No, the parts of the mirrors are parabolic and they are guided to direct light into a single focus, and they are individually actuated to counter small enough atmospheric refraction changes in the image during long exposure, as far as I understand the point of adaptive optics.
But I suspect the term "planar" was from a bad choice of words rather than being uninformed about the geometry of the mirror surface itself, yes?

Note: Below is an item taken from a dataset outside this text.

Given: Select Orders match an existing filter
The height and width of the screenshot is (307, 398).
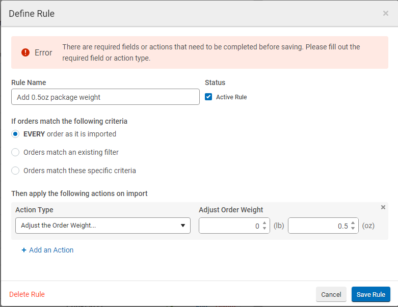Looking at the screenshot, I should click(15, 152).
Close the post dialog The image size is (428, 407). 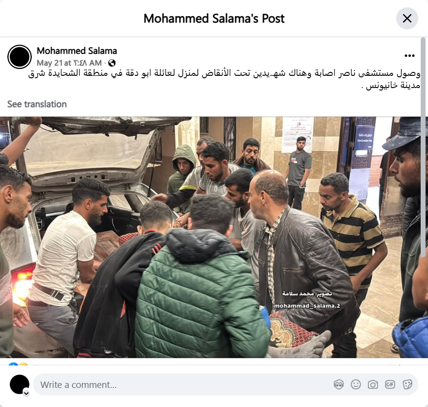tap(407, 19)
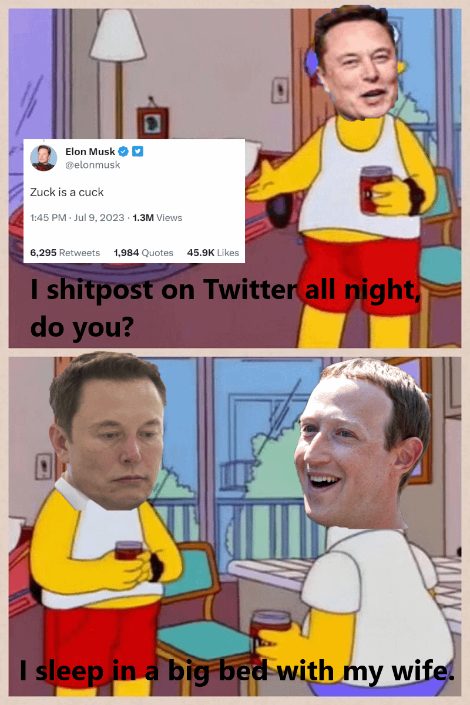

Actually no. I said planar, which is actually due to being uninformed about the telescope. And I have no problems about confessing that. Though I had my reasons, the first being the thought never occurred that somebody would try to do adjustments for a piece that has not only curvature, but changing curvature. Why is this a nasty thing? Principal ray path is not well defined in that case (yes you can put it in easily to a computer but to do it in real life is completely different). So it sounds like asking for trouble to me at least because then all the adjustments need to be even more accurate - and along all five or possibly even six axes! If anyone of you guys have ever tried to align a system by giving it movement along all six degrees of freedom, you know what I'm talking about. After that I made a mental note of designing optics with as little amount of adjustments as possible.
Second reason is that I recall reading about plans to make a telescope with individually adjustable planar segments and assumed this to be it, but I guess I mixed the telescopes. I guess the other one worked at different wavelength for starters.
EDIT^2: After correcting the typos, I still find typos. Bad day for writing English, or that the brain is secretly pondering something else.